Kinderjury der Kurzfilmtage schaut und bewertet Filme online

| Lesedauer: 3 Minuten
Emilia (10, von links), Levin (9), Marta (9), Mateja (10) und Elias (10) mit Maskottchen „Rasmus“ und der Leiterin des Kinder- und Jugendkinos, Cathrin Ernst.

Emilia (10, von links), Levin (9), Marta (9), Mateja (10) und Elias (10) mit Maskottchen „Rasmus“ und der Leiterin des Kinder- und Jugendkinos, Cathrin Ernst.

Foto: Lars Heidrich / FUNKE Foto Services

21 Filme laufen im Kinderprogramm der Kurzfilmtage Oberhausen. Das Festival findet online statt. Auch Kinofans, die weit weg wohnen, schauen zu.

Ein Schüler erscheint zum ersten Mal an seiner neuen Schule. Er ist ein Frosch in einem Klassenzimmer voller Hasen. So beginnt einer von insgesamt 21 kurzen Filmen, die ab heute im Kinder- und Jugendkino der Kurzfilmtage Oberhausen laufen. Wegen Corona findet das ganze Film-Festival online statt. Einerseits ist das schade. Auf der anderen Seite können sich nun aber auch Kinder aus Städten, die weit weg von Oberhausen liegen, die besonderen Filme ansehen. Der Festival-Pass kostet nur fünf Euro.

Ein Festival-Raum im Internet

Emilia, Levin, Marta, Mateja und Elias haben alle 21 Filme schon gesehen. Sie sind die Kinderjury der Kurzfilmtage und entscheiden, welcher Film einen Preis bekommen soll. Zweimal 1000 Euro dürfen die Kinder vergeben. Mateja (10) berichtet: „Der kürzeste Film ist zwei Minuten lang, der längste 20 Minuten. Wir gucken die Filme und sagen, was uns gefällt und was nicht.“

Die Kinderjury arbeitet online. Für sie gibt es einen besonderen Festival-Raum im Internet, in dem sie sich treffen können. Marta (9) sagt: „Ich gucke mir die Filme zu Hause am Laptop an. Ich passe auf alle Details auf.“ Levin (9) nutzt dagegen ein Tablet. „In vielen Filmen geht es um das Thema Freundschaft“, hat er festgestellt. „Das ist ein gutes Thema, denn es ist schön, Freunde zu finden.“ Levin hofft, dass die Kinos bald wieder öffnen. Auch Elias (10) freut sich wieder aufs richtige Kino. Der letzte Film, den er dort gesehen hat, war der Spielfilm „Invisible Sue“. Und das ist schon ziemlich lange her.
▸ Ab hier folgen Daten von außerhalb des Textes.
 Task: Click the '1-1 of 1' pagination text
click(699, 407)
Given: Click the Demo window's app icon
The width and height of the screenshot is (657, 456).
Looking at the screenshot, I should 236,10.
Freundschaft, Umwelt, Rassismus

Emilia (10) war besonders von einem Festival-Film beeindruckt, in dem zwei Jungen nach einer großen Flut auf dem Dach eines Hauses den Fluss hinuntertreiben. Dabei sehen sie, wie sich die Umweltverschmutzung auswirkt. Im Programm laufen aber auch Filme, in denen es um Rassismus geht. Ein Film erzählt die Geschichte der sechsjährigen Angela, eines schwarzen Mädchens, das in Belgien lebt.

Im Kinderkino gibt es Programme ab 3, 6, 8 und 10 Jahren, die jeweils 48 Stunden ab Start online stehen. Am Freitag, 7. Mai, um 9 Uhr startet der Wettbewerb 6+ und 10+, am Samstag, 8. Mai, um 9 Uhr folgen die Filme ab 3 und 8 Jahren.

Außerdem laufen 19 Filme im Jugendwettbewerb. Die Jugendjury vergibt ebenfalls einen Preis. Die Geschichten, darunter Dokumentarfilme, Animationen und Spielfilme, kommen aus 24 Ländern. Die Filme laufen im Originalton, die deutsche Sprache wird darübergesprochen.